Schneider stimmte auch dagegen, die Gleichstellung sei in der Verfassung verankert und heute realisiert. Der Vorstoss von Christa Ammann ist für sie «politisches ‹Gegränne›, um den Feminismus noch zu rechtfertigen». Ammann ist sprachlos: «Muss ich da etwas entgegnen?» Was sie nach einer Pause auch wortreich tut: Der Gender-Pay-Gap spreche eine klare Sprache, das seien Fakten, Gleichstellung sei nicht erreicht, es gebe noch viele Diskriminierungen. «Sandra, du sprichst vielen Leuten ihre Lebensrealität ab.»
Sandra Schneider setzt ihre Lebensrealität dagegen: Sie arbeitet in einem KMU in der Baubranche, dort mache sie die Erfahrung, dass beide Geschlechter die gleichen Chancen hätten: «Es gibt bei uns auch eine Bauführerin, und auf dem Bau und unter den ‹Transpörtlern› hat es immer mehr Frauen.» Schneider erwähnt einen ihrer Vorstösse im Grossen Rat. Sie wollte wissen, woher die gewalttätigen Partner in den Frauenhäusern kommen: «Es sind zu 75 Prozent Ausländer. Wenn man sie konsequent ausschafft, dann haben auch Frauen mehr Sicherheit. Es geht doch schliesslich um Menschen.»
Gegenseitige Sympathie?
Christa Ammann schüttelt den Kopf: Ihr gehe es auch um die Menschen, aber die ökonomische Ungleichheit sei zentral, nicht der Ausländerstatus, das sei einfach fremdenfeindliche Politik, die alle wissenschaftlichen Studien ignoriere. «Auf schlechter gestellten Gruppen in der Gesellschaft herumzuhacken, das geht gar nicht.»
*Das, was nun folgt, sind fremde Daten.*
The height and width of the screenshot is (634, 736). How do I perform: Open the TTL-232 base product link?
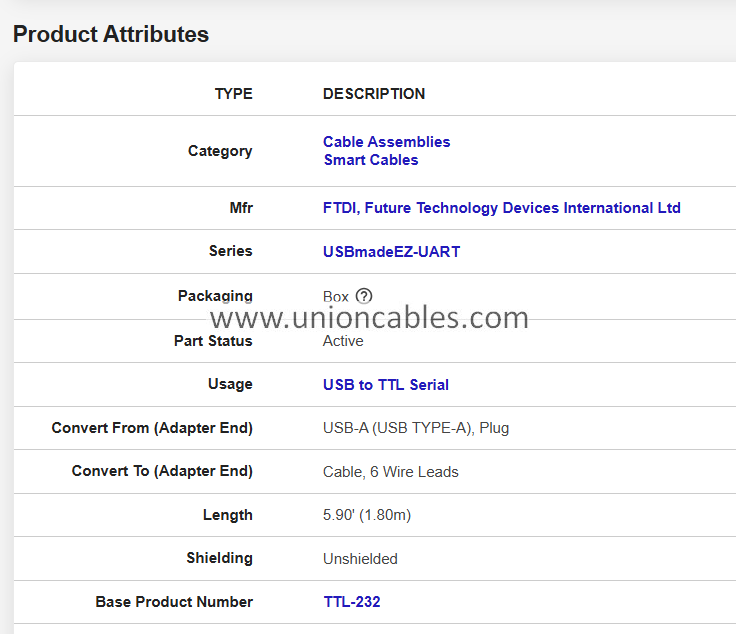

Die beiden Politikerinnen gehen einträchtig zum Bahnhof, nachdem die letzte Frage nicht wirklich geklärt werden konnte. Können sich zwei Menschen trotz so fundamentaler Differenzen menschlich sympathisch sein? Sandra Schneider will das nicht kategorisch ausschliessen. Christa Ammann wiederum sagt es direkter, fast ein wenig im hemdsärmeligen SVP-Stil: «Es gibt bei den Rechten und bei den Linken unangenehme Mitmenschen, auch Arschlöcher genannt.»